Homeless Veterans Around Metro Get Help As Part Of 'Sooner Stand Down'
OKLAHOMA CITY - Hundreds lined up at Oklahoma City's homeless alliance shelter Thursday. All of them were veterans and in need of a helping hand.
It's a part of the annual “Sooner Stand Down”, where veterans can get new clothes, a medical and dental check-up and a haircut. There were also representative from the IRS to help with taxes and benefits. Many homeless veterans hadn't seen a barber, much less a doctor, in more than a year.
“I came here for the dental care, the eye care and find out what benefits I have and to socialize with other veterans,” said Aaron Smith. Smith said he served three years in the Army.
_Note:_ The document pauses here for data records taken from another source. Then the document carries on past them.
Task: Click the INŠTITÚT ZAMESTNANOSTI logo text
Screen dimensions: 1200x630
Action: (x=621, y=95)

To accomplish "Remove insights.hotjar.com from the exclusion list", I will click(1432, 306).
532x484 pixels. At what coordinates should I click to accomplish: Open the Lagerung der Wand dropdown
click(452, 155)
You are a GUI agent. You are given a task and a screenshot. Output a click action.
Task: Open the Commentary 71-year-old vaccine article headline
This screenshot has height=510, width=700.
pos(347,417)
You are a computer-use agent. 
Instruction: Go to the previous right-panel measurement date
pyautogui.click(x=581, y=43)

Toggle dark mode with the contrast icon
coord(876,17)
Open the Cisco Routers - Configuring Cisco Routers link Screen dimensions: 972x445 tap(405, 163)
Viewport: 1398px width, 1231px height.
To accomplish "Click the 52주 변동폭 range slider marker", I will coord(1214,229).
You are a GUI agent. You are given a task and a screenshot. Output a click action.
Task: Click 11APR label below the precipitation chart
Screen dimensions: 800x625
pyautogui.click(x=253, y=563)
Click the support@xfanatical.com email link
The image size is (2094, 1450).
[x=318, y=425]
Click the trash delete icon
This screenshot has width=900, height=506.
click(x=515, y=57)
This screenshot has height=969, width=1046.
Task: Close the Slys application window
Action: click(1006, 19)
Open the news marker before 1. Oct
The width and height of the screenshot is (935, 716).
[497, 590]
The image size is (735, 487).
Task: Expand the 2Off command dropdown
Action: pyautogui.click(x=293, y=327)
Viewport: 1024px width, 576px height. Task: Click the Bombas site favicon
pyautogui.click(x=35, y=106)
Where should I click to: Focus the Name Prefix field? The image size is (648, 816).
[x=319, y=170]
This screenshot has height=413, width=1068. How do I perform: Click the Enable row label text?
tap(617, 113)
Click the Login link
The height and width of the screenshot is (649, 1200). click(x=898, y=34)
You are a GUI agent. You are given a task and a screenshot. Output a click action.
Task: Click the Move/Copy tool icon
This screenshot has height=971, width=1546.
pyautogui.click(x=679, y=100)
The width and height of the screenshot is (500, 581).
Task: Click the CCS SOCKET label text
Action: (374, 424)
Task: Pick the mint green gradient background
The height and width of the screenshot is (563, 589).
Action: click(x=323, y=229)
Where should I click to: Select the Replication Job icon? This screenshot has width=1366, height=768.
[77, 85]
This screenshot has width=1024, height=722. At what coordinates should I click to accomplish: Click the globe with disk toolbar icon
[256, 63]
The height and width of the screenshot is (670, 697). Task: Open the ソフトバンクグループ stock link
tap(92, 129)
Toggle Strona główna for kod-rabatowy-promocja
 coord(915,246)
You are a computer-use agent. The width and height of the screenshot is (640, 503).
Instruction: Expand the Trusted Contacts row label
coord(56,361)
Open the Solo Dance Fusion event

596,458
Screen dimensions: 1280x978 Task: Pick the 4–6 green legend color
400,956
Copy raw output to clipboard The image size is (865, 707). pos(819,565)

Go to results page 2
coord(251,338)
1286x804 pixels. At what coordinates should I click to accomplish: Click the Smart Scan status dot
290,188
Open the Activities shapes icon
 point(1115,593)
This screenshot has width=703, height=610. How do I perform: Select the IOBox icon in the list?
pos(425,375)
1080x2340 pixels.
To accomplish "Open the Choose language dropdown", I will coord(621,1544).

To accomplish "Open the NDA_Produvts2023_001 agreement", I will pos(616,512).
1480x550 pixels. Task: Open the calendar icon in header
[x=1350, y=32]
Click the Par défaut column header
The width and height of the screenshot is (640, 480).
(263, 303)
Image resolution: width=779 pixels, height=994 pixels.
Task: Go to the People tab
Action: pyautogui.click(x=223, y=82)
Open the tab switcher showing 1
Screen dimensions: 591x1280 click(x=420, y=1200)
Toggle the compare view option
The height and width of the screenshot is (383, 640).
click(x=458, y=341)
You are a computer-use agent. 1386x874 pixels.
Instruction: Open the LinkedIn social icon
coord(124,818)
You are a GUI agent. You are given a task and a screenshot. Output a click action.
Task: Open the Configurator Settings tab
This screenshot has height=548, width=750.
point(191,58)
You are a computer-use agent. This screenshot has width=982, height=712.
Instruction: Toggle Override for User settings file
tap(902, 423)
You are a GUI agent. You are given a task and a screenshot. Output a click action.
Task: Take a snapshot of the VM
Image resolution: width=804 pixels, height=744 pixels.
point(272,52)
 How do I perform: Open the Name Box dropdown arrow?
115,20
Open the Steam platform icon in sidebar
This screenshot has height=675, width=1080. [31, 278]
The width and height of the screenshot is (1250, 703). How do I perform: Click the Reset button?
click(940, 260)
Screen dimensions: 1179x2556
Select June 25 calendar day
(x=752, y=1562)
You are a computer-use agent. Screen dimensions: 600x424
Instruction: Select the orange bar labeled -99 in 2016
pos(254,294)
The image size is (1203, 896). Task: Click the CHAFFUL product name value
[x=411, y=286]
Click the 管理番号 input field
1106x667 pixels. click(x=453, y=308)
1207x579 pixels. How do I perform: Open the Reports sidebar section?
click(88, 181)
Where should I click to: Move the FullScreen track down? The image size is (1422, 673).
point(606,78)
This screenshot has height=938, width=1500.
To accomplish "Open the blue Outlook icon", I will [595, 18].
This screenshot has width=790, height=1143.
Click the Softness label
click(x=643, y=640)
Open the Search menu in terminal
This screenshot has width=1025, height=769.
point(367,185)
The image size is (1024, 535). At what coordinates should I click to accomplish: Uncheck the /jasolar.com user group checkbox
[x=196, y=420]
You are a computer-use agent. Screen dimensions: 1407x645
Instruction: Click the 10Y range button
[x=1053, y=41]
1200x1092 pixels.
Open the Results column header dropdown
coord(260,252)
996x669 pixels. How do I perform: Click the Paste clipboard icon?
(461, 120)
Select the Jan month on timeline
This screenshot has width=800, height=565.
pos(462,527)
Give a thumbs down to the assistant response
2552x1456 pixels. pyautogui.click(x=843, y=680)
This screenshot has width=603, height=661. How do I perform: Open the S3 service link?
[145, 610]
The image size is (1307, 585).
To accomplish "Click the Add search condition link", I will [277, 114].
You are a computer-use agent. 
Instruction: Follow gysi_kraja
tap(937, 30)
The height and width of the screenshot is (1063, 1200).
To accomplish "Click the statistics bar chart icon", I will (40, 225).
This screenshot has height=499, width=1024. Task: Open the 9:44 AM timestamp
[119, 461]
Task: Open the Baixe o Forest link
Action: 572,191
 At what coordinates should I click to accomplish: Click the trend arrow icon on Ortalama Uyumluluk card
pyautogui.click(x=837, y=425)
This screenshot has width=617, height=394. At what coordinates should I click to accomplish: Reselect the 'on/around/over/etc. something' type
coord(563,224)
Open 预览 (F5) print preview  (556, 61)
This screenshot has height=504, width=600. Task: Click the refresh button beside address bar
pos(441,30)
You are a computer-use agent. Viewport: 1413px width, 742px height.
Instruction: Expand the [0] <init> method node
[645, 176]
Oklahoma City rates fairly well compared to the nation's big cities. On any given night, 12 percent of the city's 1300 homeless are veterans, according to the Homeless Alliance Executive Director Dan Straughn. He said they see around 20 veterans a day, usually in the Housing and Urban Development offices that offer programs for veterans. Thursday, he estimated the total number in the hundreds.
“I love it, I love it. I try not to talk too much just listen,” barber Bruce Waight said while trimming the hair and mustache of an older veteran. Waight volunteers at least once a month at the center.
“Some people may be looking at this from the outside and be thinking we're doing a favor for these veterans, that's not the case. They're doing a favor for us by letting us give back.” Straughn said.